Accumulation of solvents in E. coli cells in a two-phase culture system. JA300 (circles), JA300T (squares), and JA300A (triangles) were grown in LBGMg medium and exposed to solvent in the two-phase system, as described in the legend for Fig. 1. The solvents tested were toluene (log P_OW = 2.64) and p-xylene (log P_OW = 3.14) in addition to those shown in Table 2. The suspension was shaken at 160 rpm. A portion of the culture was centrifuged (15°C, 6,000 × g, 1 min) after 30 min.

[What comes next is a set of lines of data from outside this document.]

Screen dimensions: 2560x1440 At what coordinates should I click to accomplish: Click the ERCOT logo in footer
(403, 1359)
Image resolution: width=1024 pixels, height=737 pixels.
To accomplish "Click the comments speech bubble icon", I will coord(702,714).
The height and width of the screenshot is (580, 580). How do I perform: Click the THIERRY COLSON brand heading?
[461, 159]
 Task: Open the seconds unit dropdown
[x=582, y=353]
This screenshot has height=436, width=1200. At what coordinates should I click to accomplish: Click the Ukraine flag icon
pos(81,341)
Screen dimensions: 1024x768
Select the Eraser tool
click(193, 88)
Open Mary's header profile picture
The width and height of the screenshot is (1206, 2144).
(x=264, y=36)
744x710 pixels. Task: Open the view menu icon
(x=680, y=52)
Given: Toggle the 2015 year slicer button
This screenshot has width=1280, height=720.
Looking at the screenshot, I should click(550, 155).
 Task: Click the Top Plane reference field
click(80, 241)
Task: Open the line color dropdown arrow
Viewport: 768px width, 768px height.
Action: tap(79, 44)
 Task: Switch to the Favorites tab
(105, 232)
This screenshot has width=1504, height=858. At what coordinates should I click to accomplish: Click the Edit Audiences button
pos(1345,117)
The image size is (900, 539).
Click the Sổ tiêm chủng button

The amount of solvent accumulated in the cells was measured, as described in Fig. 1. A sample was also taken 4 h after the addition of n-nonane or n-decane in the case of JA300T (the result at 4 h is shown by a broken line). Each value shown is the mean value for three measurements. The viability of the cells was examined by plating a portion of the culture on LBGMg agar. The frequency of survivors is indicated by the following symbols: open symbol, less than 10⁻⁶; dotted symbol, 10⁻⁴; solid symbol, 1. The solubilities of these solvents in water, determined at 37°C, were 5.3, 1.4, 0.68, 0.21, 0.064, 0.034, and 0.0071 mM for toluene, p-xylene, cyclohexane, n-hexane, heptane, octane, and nonane, respectively. The solubility of decane was not determined because of its low solubility.

FIG. 3

Release of intracellular solvent from E. coli cells. JA300 (○), JA300T (□), JA300A (▵), and JA300(pLKAcrAB) (▿) were loaded with n-hexane (A) or heptane (B), as described in the legend for Fig. 1. After incubation with the solvent for 30 min, the cell suspension (40 ml) was centrifuged (24°C, 6,000 × g, 1 min). The cells were suspended in 20 ml of LBGMg medium in a 50-ml Erlenmeyer flask and incubated at 37°C with shaking at 160 rpm. Time zero represents the time at which the cells were suspended in fresh medium. A portion of the cell suspension (2 ml) was withdrawn periodically and centrifuged (15°C, 6,000 × g, 1 min) at the times shown. The solvent in the cells was measured as described in the legend for Fig. 1. Solid and broken lines indicate the release of each solvent from cells in which C_c was low and high, respectively. The initial C_c was controlled by altering the volume of solvent added, as follows: for n-hexane, JA300, 0.2 or 4 ml; JA300T, 0.2 or 4 ml; JA300A, 0.2 ml; and JA300(pLKAcrAB), 0.25 ml; for heptane, JA300, 2 ml; JA300T, 0.1 or 2 ml; and JA300A, 2 ml. Each value shown is a typical example.